- Гениальная повесть о разбитом сердце
- Режиссер Джеймс Грей
- США, 110 мин
Любовный треугольник, одиночество в Нью-Йорке, русские евреи с Брайтон-Бич — если составлять список самых затасканных тем в мировом кино, то в нем непременно будут все три пункта. То, что сделал с ними Грей, просто не укладывается в голове. Режиссер, выходец из семьи русских эмигрантов, дебютировал в Голливуде в 25 криминальной драмой «Маленькая Одесса», потом снимал по фильму в семилетку и считался «подающим надежды, но до конца не раскрывшимся». Ну вот, теперь можно считать, что надежды оправдались.
Из сценария «Двух любовников» (у Грея, кстати, подразумеваются все же две женщины, но оставим это на совести прокатчиков) неожиданно выброшено все то, на чем он пытался играть раньше: наркоторговцы, коррумпированные копы, погони и перестрелки, нарочитый русский акцент — эти режущие слух твердые согласные и неправильные ударения — все долой. Осталась только любовная линия. Леонард Крэдитор (волшебный Хоакин Феникс), инфантильная тридцатилетняя детина, до сих пор не может пережить разрыв с невестой и время от времени пытается покончить с собой. Как-то вечером на ужин к его родителям заходит дружественная еврейская семья с дочкой-брюнеткой, и девушка проявляет недвусмысленный интерес: «Я видела, как ты пригласил свою маму на танец. Мне это очень понравилось». А через пару дней в квартире напротив появляется блондинка с собачкой (Гвинет Пэлтроу) — создание еще более неприспособленное к жизни и потому ужасно притягательное. Леонард влюбится в блондинку, но ходить на романтические свидания и кушать мороженое будет с брюнеткой.
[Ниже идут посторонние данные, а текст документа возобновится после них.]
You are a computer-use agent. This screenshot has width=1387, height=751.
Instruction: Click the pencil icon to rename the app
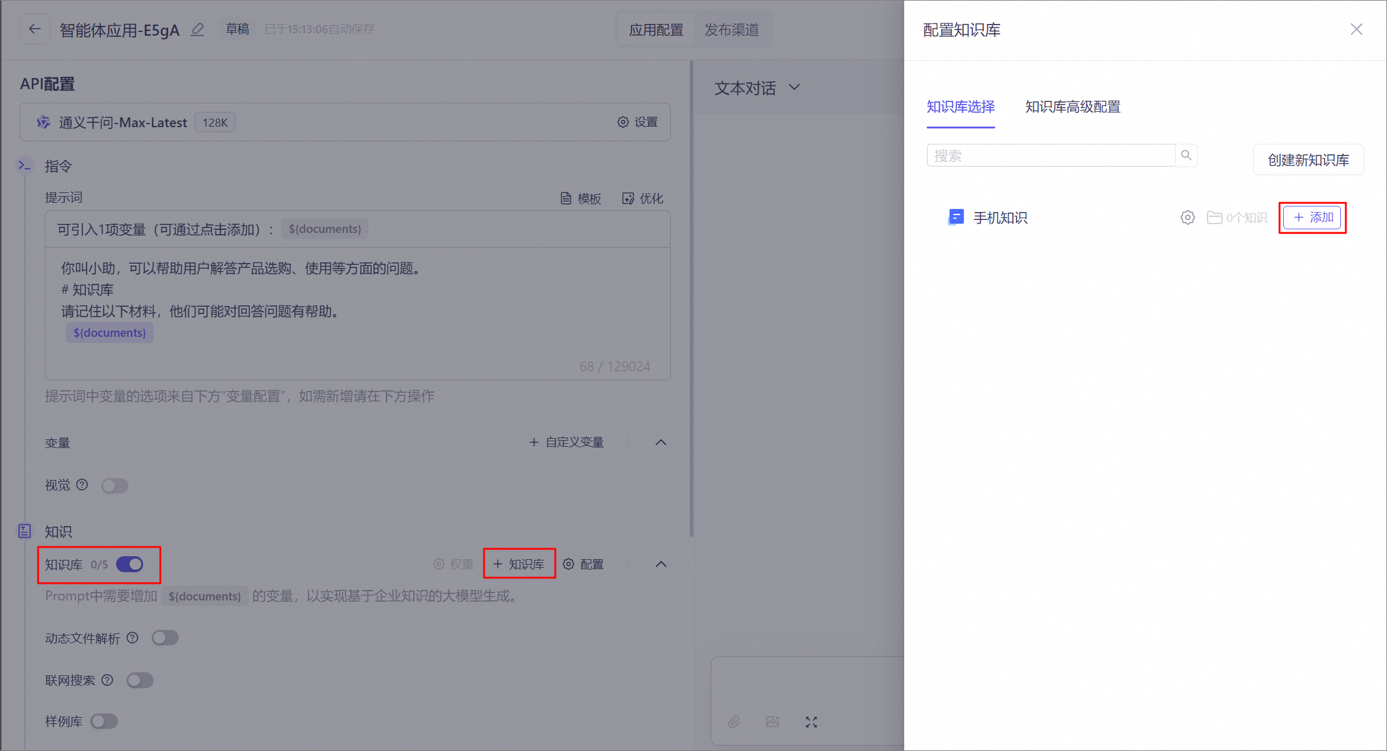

После первых фильмов Грея часто сравнивали со Скорсезе, но оказалось, что Достоевский ему во всех смыслах роднее: примерно так выглядела бы повесть «Белые ночи», если бы Федор Михайлович жил на Брайтон-Бич. Это тончайшее, совершенное кино — ни один жест, ни одна реплика в нем не выглядит фальшивой, ни одна слеза не падает просто так, чтобы пощекотать нервы зрителю, каждое признание в любви звучит как стон, а в финальных объятиях заключено столько боли, что ее, кажется, хватило бы для того, чтобы взорвать весь Нью-Йорк. Или даже три Нью-Йорка.